Rupiah Terangkat Faktor Eksternal: Analisis Kekuatan Sementara dan Prospek Pasar

Rupiah Terangkat Faktor Eksternal: Analisis Kekuatan Sementara dan Prospek Pasar

Nilai tukar Rupiah menunjukkan penguatan terhadap Dolar Amerika Serikat (AS) sejak penutupan perdagangan pada Kamis, 17 April 2025. Data terkini menunjukkan Rupiah berada pada level Rp 16.877 per Dolar AS pada Jumat, 18 April 2025, kemudian terus menguat hingga mencapai Rp 16.807 per Dolar AS pada Senin, 21 April 2025, berdasarkan kurs referensi Jakarta Interbank Spot Dollar Rate (Jisdor) Bank Indonesia (BI).
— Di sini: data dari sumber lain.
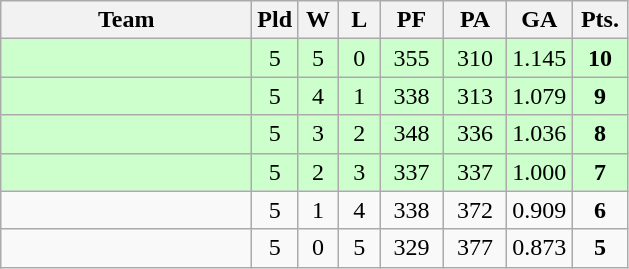
GA (540, 20)
1.079 (540, 96)
310 (475, 58)
L (360, 20)
W (318, 20)
1.036 (540, 134)
336 (475, 134)
313 (475, 96)
1.000 (540, 172)
355 (412, 58)
Pld (275, 20)
0.873 (540, 248)
1.145 (540, 58)
372 (475, 210)
PA (475, 20)
PF (412, 20)
0.909 (540, 210)
377 (475, 248)
9 (600, 96)
348 (412, 134)
8 (600, 134)
Team (126, 20)
329 (412, 248)
10 (600, 58)
Pts. (600, 20)
7 (600, 172)
6 (600, 210)
From the cell containing the given text, extract its center point as (x, y) coordinate. 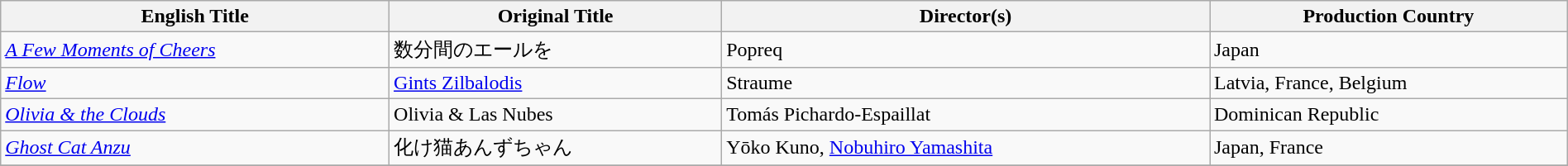
Olivia & Las Nubes (556, 114)
Original Title (556, 17)
English Title (195, 17)
Japan (1388, 50)
Straume (966, 83)
Popreq (966, 50)
数分間のエールを (556, 50)
Yōko Kuno, Nobuhiro Yamashita (966, 149)
Japan, France (1388, 149)
A Few Moments of Cheers (195, 50)
Flow (195, 83)
Ghost Cat Anzu (195, 149)
Latvia, France, Belgium (1388, 83)
Olivia & the Clouds (195, 114)
Dominican Republic (1388, 114)
化け猫あんずちゃん (556, 149)
Director(s) (966, 17)
Production Country (1388, 17)
Tomás Pichardo-Espaillat (966, 114)
Gints Zilbalodis (556, 83)
Detect which cell encompasses the target text, then output its [x, y] center coordinate. 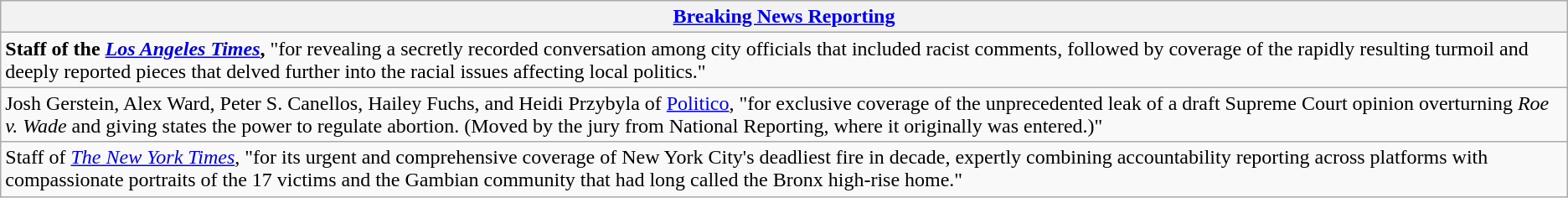
Breaking News Reporting [784, 17]
Return the (x, y) coordinate for the center point of the cell that contains the specified text.  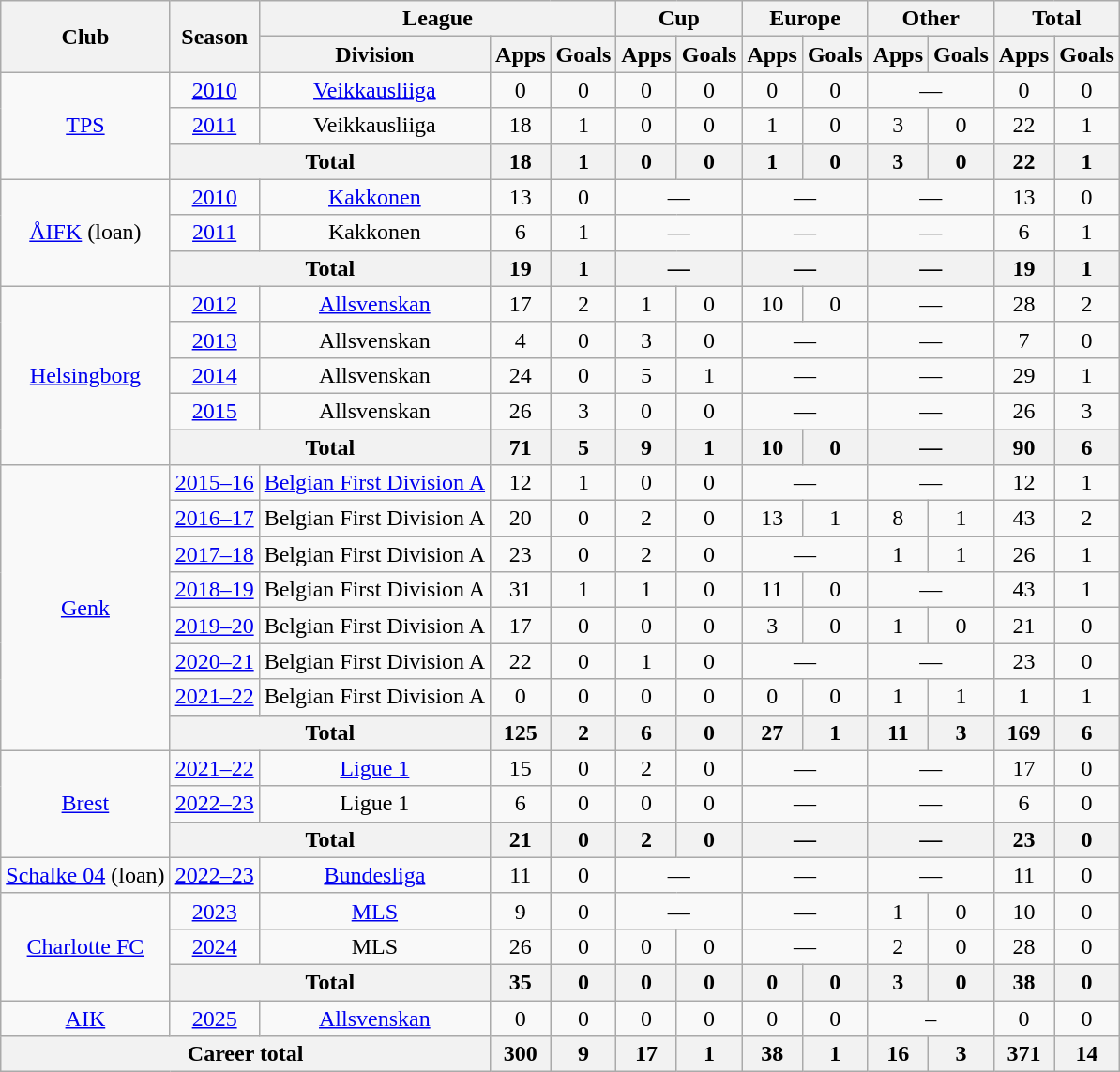
TPS (85, 126)
Brest (85, 804)
371 (1023, 1054)
ÅIFK (loan) (85, 233)
AIK (85, 1018)
2014 (214, 375)
Genk (85, 608)
Season (214, 37)
90 (1023, 447)
2015–16 (214, 483)
Cup (679, 19)
Charlotte FC (85, 946)
2017–18 (214, 554)
35 (521, 982)
169 (1023, 733)
Other (931, 19)
2018–19 (214, 590)
8 (898, 519)
4 (521, 340)
31 (521, 590)
16 (898, 1054)
2012 (214, 304)
71 (521, 447)
20 (521, 519)
2024 (214, 946)
2016–17 (214, 519)
Europe (805, 19)
2015 (214, 411)
2025 (214, 1018)
2020–21 (214, 661)
29 (1023, 375)
15 (521, 768)
Club (85, 37)
24 (521, 375)
2023 (214, 911)
300 (521, 1054)
League (437, 19)
Bundesliga (374, 875)
Career total (246, 1054)
2019–20 (214, 626)
27 (772, 733)
14 (1087, 1054)
– (931, 1018)
2013 (214, 340)
Schalke 04 (loan) (85, 875)
7 (1023, 340)
Helsingborg (85, 375)
Division (374, 54)
125 (521, 733)
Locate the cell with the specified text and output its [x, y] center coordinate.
Penguatan ini menarik perhatian para pelaku pasar dan analis ekonomi untuk mengkaji lebih dalam faktor-faktor pendorong serta prospek Rupiah ke depannya.

Faktor Pendorong Penguatan Rupiah

Menurut pengamat pasar uang Ariston Tjendra, penguatan Rupiah sejalan dengan tren penguatan mata uang lainnya di kawasan Asia. Pada hari Senin, beberapa mata uang regional mencatatkan kinerja positif, di antaranya:

  • Yen Jepang: Menguat 1,04 persen
  • Won Korea Selatan: Menguat 0,40 persen
  • Peso Filipina: Menguat 0,20 persen
  • Ringgit Malaysia: Menguat 0,97 persen
  • Yuan China: Menguat 0,15 persen
  • Baht Thailand: Menguat 0,89 persen
  • Rupee India: Menguat 0,33 persen
  • Dolar Singapura: Menguat 0,66 persen
  • Dolar Taiwan: Menguat 0,71 persen

Ariston menjelaskan bahwa penguatan mayoritas mata uang Asia ini didorong oleh melemahnya Dolar AS. Sentimen negatif terhadap Dolar AS muncul setelah pernyataan Presiden AS saat itu, Donal Trump, yang meminta Bank Sentral AS (The Fed) untuk segera memangkas suku bunga acuan. Pernyataan tersebut dianggap sebagai bentuk intervensi terhadap independensi Bank Sentral. Selain itu, kenaikan suku bunga acuan di tengah perang dagang dinilai berpotensi memperburuk kondisi perekonomian AS.

Akibatnya, indeks Dolar AS (DXY) mengalami penurunan sebesar 1,30 persen ke level 98,09 pada perdagangan sore hari, dibandingkan dengan penutupan akhir pekan sebelumnya di level 99,38. Hal senada diungkapkan oleh Bhima Yudhistira, Direktur Eksekutif Center of Economic and Law Studies (Celios), yang menyatakan bahwa penguatan Rupiah disebabkan oleh pelemahan Dolar AS akibat kurangnya kepercayaan investor terhadap kebijakan internal The Fed.

Prospek Rupiah ke Depan

Meski Rupiah menunjukkan penguatan dalam beberapa hari terakhir, Ariston Tjendra menilai bahwa potensi pelemahan masih tetap besar. Hal ini disebabkan karena penguatan Rupiah belum terlalu signifikan dan masih ada ketidakpastian terkait kebijakan tarif resiprokal dari AS sebesar 32 persen. Pemerintah Indonesia saat ini sedang bernegosiasi dengan pihak AS untuk menurunkan tarif impor produk-produk Indonesia. Proses negosiasi ini diperkirakan akan berlangsung selama 60 hari ke depan.

Bhima Yudhistira menambahkan bahwa Rupiah juga berpotensi tertekan karena adanya pembagian dividen perusahaan, yang akan menyebabkan repatriasi dana ke luar negeri. Investor asing cenderung mentransfer kembali dana dividen ke negara asal mereka. Selain itu, tekanan pada Rupiah juga bisa datang dari pembayaran utang pemerintah yang jatuh tempo dalam tiga bulan mendatang. Pembayaran utang pemerintah diperkirakan mencapai Rp 178,9 triliun pada Juni, Rp 105,3 triliun pada Agustus, dan Rp 100,7 triliun pada Oktober mendatang. Pembayaran utang ini berpotensi menurunkan cadangan devisa dan memicu pelemahan Rupiah. Meskipun demikian, cadangan devisa Indonesia pada akhir Maret 2025 mengalami peningkatan dari bulan sebelumnya, yaitu dari 154,5 miliar Dolar AS menjadi 157,1 miliar Dolar AS.